-- Start of DATASET EXCERPTS --
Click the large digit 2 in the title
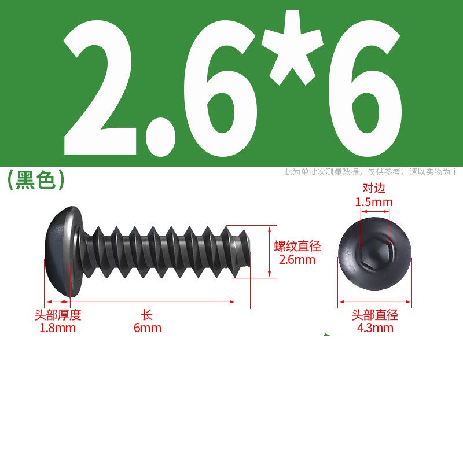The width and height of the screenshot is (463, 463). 100,88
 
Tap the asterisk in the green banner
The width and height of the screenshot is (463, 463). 292,48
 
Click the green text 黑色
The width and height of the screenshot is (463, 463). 35,180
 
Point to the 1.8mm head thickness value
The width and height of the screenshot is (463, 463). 57,328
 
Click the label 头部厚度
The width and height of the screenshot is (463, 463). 57,315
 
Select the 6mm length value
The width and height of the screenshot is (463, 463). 148,328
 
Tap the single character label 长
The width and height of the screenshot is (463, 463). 147,315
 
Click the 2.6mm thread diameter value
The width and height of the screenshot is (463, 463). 297,259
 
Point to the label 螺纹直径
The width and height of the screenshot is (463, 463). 297,247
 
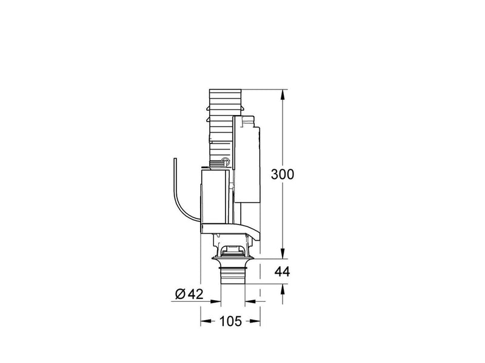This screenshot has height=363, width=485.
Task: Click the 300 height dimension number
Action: [x=283, y=174]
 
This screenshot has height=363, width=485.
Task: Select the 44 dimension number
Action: [x=283, y=272]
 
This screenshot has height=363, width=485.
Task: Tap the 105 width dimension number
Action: [x=230, y=321]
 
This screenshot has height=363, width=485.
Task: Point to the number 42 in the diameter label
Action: [x=195, y=294]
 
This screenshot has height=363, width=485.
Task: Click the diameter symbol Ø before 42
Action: [x=180, y=294]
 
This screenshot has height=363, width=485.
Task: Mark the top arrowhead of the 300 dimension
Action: [x=283, y=94]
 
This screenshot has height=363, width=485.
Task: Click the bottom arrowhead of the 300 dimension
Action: [x=283, y=253]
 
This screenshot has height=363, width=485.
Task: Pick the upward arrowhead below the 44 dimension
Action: [x=283, y=289]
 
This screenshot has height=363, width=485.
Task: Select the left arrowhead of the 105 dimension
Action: [x=206, y=321]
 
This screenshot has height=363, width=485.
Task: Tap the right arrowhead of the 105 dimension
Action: [x=255, y=321]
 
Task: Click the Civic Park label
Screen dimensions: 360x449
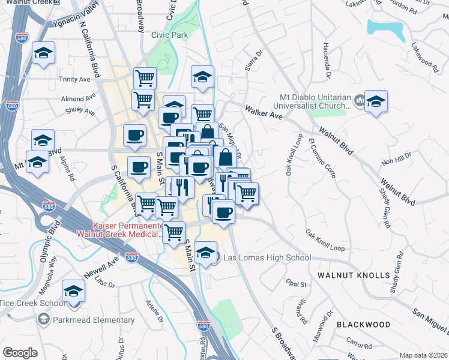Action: click(x=169, y=35)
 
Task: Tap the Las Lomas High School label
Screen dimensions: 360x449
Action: click(x=267, y=258)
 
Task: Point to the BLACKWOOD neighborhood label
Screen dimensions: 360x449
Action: click(x=363, y=325)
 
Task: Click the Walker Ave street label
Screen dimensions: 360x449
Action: click(x=264, y=112)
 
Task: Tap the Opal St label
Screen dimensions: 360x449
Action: click(x=297, y=283)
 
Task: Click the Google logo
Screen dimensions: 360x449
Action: click(x=20, y=352)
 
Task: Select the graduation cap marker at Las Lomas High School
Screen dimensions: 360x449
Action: click(x=205, y=253)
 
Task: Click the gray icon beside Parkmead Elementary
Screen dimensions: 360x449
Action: click(x=43, y=320)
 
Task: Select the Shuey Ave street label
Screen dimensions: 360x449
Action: click(x=80, y=112)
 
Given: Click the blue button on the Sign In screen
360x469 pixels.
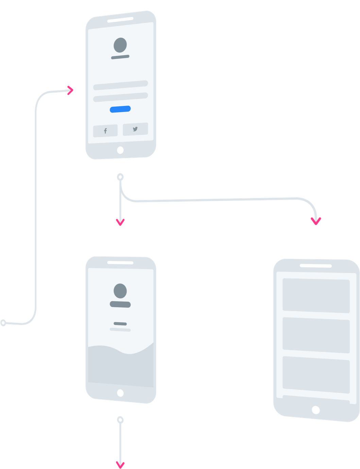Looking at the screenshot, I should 120,109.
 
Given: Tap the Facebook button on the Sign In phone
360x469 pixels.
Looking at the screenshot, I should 105,131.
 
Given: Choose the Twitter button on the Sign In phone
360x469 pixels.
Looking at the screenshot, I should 135,129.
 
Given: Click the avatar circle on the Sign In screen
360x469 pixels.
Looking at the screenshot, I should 120,45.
-- End of DATASET EXCERPTS --
*DIRECTIVE*: Rewrite the lines beginning with the line containing "Task: Tap the Las Lomas High School label" and running through the line containing "Action: click(x=205, y=253)", putting "Screen size" wherever "Screen dimensions" appears and leaving everything else as it is.

*ANSWER TO THE TASK*:
Task: Tap the Las Lomas High School label
Screen size: 360x449
Action: click(x=267, y=258)
 
Task: Point to the BLACKWOOD neighborhood label
Screen size: 360x449
Action: click(x=363, y=325)
 
Task: Click the Walker Ave street label
Screen size: 360x449
Action: click(x=264, y=112)
 
Task: Tap the Opal St label
Screen size: 360x449
Action: click(x=297, y=283)
 
Task: Click the Google logo
Screen size: 360x449
Action: click(x=20, y=352)
 
Task: Select the graduation cap marker at Las Lomas High School
Screen size: 360x449
Action: click(x=205, y=253)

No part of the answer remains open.